Working data
---
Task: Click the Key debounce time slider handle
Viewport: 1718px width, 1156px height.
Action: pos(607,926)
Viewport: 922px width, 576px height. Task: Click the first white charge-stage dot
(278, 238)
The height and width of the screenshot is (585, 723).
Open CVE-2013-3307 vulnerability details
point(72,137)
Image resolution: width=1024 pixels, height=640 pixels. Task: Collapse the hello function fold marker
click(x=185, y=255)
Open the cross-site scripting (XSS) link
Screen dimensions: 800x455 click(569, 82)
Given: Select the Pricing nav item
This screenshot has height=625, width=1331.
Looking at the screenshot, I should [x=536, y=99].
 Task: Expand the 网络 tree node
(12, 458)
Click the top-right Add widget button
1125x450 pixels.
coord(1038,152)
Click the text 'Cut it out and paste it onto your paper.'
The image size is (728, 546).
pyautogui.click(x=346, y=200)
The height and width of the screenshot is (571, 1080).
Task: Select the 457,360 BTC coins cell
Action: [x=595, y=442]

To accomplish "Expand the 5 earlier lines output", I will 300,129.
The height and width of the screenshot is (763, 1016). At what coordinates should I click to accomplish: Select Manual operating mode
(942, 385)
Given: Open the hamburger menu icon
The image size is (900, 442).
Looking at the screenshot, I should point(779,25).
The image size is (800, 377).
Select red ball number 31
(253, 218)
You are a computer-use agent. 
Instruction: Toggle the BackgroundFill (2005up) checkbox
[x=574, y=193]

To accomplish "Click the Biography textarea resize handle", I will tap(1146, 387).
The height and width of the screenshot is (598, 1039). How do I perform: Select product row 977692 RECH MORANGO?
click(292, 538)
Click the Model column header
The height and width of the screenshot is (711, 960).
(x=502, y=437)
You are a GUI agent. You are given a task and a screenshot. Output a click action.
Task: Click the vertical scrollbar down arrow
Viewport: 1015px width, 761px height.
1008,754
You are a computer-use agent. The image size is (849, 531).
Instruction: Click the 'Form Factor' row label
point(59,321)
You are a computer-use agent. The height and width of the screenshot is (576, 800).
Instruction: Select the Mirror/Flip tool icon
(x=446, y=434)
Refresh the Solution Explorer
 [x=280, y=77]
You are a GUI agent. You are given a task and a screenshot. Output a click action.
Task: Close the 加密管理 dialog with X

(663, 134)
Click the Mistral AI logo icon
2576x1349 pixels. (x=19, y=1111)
---
Exercise directions
Identify the lines in the records above that contain the word "agent", then state how many there are and nothing more.

Worked solution
5